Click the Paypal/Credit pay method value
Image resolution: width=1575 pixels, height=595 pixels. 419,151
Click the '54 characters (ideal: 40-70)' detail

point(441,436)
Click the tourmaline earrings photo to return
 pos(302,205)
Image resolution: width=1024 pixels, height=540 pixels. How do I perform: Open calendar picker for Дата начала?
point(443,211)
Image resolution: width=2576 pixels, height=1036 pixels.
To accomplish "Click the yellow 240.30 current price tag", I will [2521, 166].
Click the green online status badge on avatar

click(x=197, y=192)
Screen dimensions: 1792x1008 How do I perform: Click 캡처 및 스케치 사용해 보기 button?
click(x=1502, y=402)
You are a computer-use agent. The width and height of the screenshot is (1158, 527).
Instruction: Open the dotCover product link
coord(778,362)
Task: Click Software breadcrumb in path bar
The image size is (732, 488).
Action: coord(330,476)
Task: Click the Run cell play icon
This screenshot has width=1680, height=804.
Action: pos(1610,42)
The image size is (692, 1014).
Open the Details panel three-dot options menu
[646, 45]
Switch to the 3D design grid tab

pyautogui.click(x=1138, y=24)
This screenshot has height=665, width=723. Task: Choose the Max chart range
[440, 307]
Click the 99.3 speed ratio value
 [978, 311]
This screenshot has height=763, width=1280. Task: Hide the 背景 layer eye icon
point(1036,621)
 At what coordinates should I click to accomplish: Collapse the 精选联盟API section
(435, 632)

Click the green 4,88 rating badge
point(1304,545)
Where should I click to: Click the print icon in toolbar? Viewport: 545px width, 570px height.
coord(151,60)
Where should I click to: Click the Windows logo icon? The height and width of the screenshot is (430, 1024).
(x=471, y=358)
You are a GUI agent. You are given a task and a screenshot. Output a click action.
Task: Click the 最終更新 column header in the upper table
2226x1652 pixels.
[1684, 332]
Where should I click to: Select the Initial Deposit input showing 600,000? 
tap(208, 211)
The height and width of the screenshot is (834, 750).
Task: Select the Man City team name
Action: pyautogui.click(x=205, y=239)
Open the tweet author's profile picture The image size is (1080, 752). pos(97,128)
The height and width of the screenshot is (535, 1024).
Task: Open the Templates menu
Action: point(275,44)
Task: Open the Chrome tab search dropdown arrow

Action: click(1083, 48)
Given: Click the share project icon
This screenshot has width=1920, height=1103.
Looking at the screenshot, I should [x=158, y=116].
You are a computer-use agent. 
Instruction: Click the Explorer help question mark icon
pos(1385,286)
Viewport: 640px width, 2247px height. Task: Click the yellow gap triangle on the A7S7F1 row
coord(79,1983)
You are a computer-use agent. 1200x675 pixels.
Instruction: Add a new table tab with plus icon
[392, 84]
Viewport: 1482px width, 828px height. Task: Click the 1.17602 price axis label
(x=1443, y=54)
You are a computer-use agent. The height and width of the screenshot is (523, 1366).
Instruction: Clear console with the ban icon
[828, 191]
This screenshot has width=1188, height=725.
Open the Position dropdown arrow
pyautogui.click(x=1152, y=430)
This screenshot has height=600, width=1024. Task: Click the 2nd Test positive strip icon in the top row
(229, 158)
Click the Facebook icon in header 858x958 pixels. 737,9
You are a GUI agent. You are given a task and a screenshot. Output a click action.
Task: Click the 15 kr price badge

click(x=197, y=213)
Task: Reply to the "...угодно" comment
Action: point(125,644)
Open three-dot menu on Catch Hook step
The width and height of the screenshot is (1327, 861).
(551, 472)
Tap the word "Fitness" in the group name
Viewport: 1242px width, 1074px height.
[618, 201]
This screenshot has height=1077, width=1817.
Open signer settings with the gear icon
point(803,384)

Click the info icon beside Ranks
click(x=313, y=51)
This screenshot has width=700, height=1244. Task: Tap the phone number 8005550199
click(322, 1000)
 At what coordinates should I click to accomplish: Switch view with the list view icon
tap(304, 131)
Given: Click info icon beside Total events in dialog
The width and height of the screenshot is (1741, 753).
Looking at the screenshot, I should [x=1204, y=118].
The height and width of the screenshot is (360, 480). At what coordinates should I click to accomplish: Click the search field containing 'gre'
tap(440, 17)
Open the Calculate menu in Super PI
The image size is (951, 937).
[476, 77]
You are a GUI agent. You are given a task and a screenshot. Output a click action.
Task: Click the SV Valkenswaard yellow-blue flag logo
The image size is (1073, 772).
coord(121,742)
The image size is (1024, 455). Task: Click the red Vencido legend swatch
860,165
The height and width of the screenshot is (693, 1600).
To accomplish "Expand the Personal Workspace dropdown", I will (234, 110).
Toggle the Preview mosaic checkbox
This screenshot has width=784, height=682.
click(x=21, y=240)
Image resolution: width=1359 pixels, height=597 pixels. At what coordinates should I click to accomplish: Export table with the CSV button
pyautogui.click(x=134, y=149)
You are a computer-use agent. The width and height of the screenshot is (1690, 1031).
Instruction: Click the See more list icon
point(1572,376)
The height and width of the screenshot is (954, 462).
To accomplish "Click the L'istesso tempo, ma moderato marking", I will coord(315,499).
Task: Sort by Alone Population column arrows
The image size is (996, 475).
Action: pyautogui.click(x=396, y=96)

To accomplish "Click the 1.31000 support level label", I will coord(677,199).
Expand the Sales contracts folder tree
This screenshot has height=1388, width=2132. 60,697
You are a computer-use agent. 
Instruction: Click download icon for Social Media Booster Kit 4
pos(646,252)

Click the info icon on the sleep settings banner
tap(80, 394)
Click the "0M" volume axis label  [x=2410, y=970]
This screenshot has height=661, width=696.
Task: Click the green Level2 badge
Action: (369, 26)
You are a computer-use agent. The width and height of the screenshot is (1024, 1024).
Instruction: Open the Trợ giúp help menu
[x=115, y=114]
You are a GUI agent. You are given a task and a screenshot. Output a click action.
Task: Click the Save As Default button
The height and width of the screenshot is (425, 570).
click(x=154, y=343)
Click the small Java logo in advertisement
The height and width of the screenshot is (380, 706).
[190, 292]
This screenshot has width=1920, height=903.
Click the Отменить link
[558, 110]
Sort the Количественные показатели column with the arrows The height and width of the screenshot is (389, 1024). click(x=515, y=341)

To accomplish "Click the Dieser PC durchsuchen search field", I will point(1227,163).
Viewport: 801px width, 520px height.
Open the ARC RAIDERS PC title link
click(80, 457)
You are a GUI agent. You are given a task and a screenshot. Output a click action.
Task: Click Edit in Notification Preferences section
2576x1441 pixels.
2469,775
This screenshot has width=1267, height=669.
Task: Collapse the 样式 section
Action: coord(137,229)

__________________________________________________

[What you will do] Rewrite all the rows above, replacing "Viewport" with "Window" and leaving everything else unchanged.

[Answer to this task]
Click the Paypal/Credit pay method value
Image resolution: width=1575 pixels, height=595 pixels. 419,151
Click the '54 characters (ideal: 40-70)' detail

point(441,436)
Click the tourmaline earrings photo to return
 pos(302,205)
Image resolution: width=1024 pixels, height=540 pixels. How do I perform: Open calendar picker for Дата начала?
point(443,211)
Image resolution: width=2576 pixels, height=1036 pixels.
To accomplish "Click the yellow 240.30 current price tag", I will [2521, 166].
Click the green online status badge on avatar

click(x=197, y=192)
Screen dimensions: 1792x1008 How do I perform: Click 캡처 및 스케치 사용해 보기 button?
click(x=1502, y=402)
You are a computer-use agent. The width and height of the screenshot is (1158, 527).
Instruction: Open the dotCover product link
coord(778,362)
Task: Click Software breadcrumb in path bar
The image size is (732, 488).
Action: coord(330,476)
Task: Click the Run cell play icon
This screenshot has width=1680, height=804.
Action: pos(1610,42)
The image size is (692, 1014).
Open the Details panel three-dot options menu
[646, 45]
Switch to the 3D design grid tab

pyautogui.click(x=1138, y=24)
This screenshot has height=665, width=723. Task: Choose the Max chart range
[440, 307]
Click the 99.3 speed ratio value
 [978, 311]
This screenshot has height=763, width=1280. Task: Hide the 背景 layer eye icon
point(1036,621)
 At what coordinates should I click to accomplish: Collapse the 精选联盟API section
(435, 632)

Click the green 4,88 rating badge
point(1304,545)
Where should I click to: Click the print icon in toolbar? Window: 545px width, 570px height.
coord(151,60)
Where should I click to: Click the Windows logo icon? The height and width of the screenshot is (430, 1024).
(x=471, y=358)
You are a GUI agent. You are given a task and a screenshot. Output a click action.
Task: Click the 最終更新 column header in the upper table
2226x1652 pixels.
[1684, 332]
Where should I click to: Select the Initial Deposit input showing 600,000? 
tap(208, 211)
The height and width of the screenshot is (834, 750).
Task: Select the Man City team name
Action: pyautogui.click(x=205, y=239)
Open the tweet author's profile picture The image size is (1080, 752). pos(97,128)
The height and width of the screenshot is (535, 1024).
Task: Open the Templates menu
Action: point(275,44)
Task: Open the Chrome tab search dropdown arrow

Action: click(1083, 48)
Given: Click the share project icon
This screenshot has width=1920, height=1103.
Looking at the screenshot, I should [x=158, y=116].
You are a computer-use agent. 
Instruction: Click the Explorer help question mark icon
pos(1385,286)
Window: 640px width, 2247px height. Task: Click the yellow gap triangle on the A7S7F1 row
coord(79,1983)
You are a computer-use agent. 1200x675 pixels.
Instruction: Add a new table tab with plus icon
[392, 84]
Window: 1482px width, 828px height. Task: Click the 1.17602 price axis label
(x=1443, y=54)
You are a computer-use agent. The height and width of the screenshot is (523, 1366).
Instruction: Clear console with the ban icon
[828, 191]
This screenshot has width=1188, height=725.
Open the Position dropdown arrow
pyautogui.click(x=1152, y=430)
This screenshot has height=600, width=1024. Task: Click the 2nd Test positive strip icon in the top row
(229, 158)
Click the Facebook icon in header 858x958 pixels. 737,9
You are a GUI agent. You are given a task and a screenshot. Output a click action.
Task: Click the 15 kr price badge

click(x=197, y=213)
Task: Reply to the "...угодно" comment
Action: point(125,644)
Open three-dot menu on Catch Hook step
The width and height of the screenshot is (1327, 861).
(551, 472)
Tap the word "Fitness" in the group name
Window: 1242px width, 1074px height.
[618, 201]
This screenshot has height=1077, width=1817.
Open signer settings with the gear icon
point(803,384)

Click the info icon beside Ranks
click(x=313, y=51)
This screenshot has width=700, height=1244. Task: Tap the phone number 8005550199
click(322, 1000)
 At what coordinates should I click to accomplish: Switch view with the list view icon
tap(304, 131)
Given: Click info icon beside Total events in dialog
The width and height of the screenshot is (1741, 753).
Looking at the screenshot, I should [x=1204, y=118].
The height and width of the screenshot is (360, 480). At what coordinates should I click to accomplish: Click the search field containing 'gre'
tap(440, 17)
Open the Calculate menu in Super PI
The image size is (951, 937).
[476, 77]
You are a GUI agent. You are given a task and a screenshot. Output a click action.
Task: Click the SV Valkenswaard yellow-blue flag logo
The image size is (1073, 772).
coord(121,742)
The image size is (1024, 455). Task: Click the red Vencido legend swatch
860,165
The height and width of the screenshot is (693, 1600).
To accomplish "Expand the Personal Workspace dropdown", I will (234, 110).
Toggle the Preview mosaic checkbox
This screenshot has width=784, height=682.
click(x=21, y=240)
Image resolution: width=1359 pixels, height=597 pixels. At what coordinates should I click to accomplish: Export table with the CSV button
pyautogui.click(x=134, y=149)
You are a computer-use agent. The width and height of the screenshot is (1690, 1031).
Instruction: Click the See more list icon
point(1572,376)
The height and width of the screenshot is (954, 462).
To accomplish "Click the L'istesso tempo, ma moderato marking", I will coord(315,499).
Task: Sort by Alone Population column arrows
The image size is (996, 475).
Action: pyautogui.click(x=396, y=96)

To accomplish "Click the 1.31000 support level label", I will coord(677,199).
Expand the Sales contracts folder tree
This screenshot has height=1388, width=2132. 60,697
You are a computer-use agent. 
Instruction: Click download icon for Social Media Booster Kit 4
pos(646,252)

Click the info icon on the sleep settings banner
tap(80, 394)
Click the "0M" volume axis label  [x=2410, y=970]
This screenshot has height=661, width=696.
Task: Click the green Level2 badge
Action: (369, 26)
You are a computer-use agent. The width and height of the screenshot is (1024, 1024).
Instruction: Open the Trợ giúp help menu
[x=115, y=114]
You are a GUI agent. You are given a task and a screenshot. Output a click action.
Task: Click the Save As Default button
The height and width of the screenshot is (425, 570).
click(x=154, y=343)
Click the small Java logo in advertisement
The height and width of the screenshot is (380, 706).
[190, 292]
This screenshot has width=1920, height=903.
Click the Отменить link
[558, 110]
Sort the Количественные показатели column with the arrows The height and width of the screenshot is (389, 1024). click(x=515, y=341)

To accomplish "Click the Dieser PC durchsuchen search field", I will point(1227,163).
Window: 801px width, 520px height.
Open the ARC RAIDERS PC title link
click(80, 457)
You are a GUI agent. You are given a task and a screenshot. Output a click action.
Task: Click Edit in Notification Preferences section
2576x1441 pixels.
2469,775
This screenshot has width=1267, height=669.
Task: Collapse the 样式 section
Action: coord(137,229)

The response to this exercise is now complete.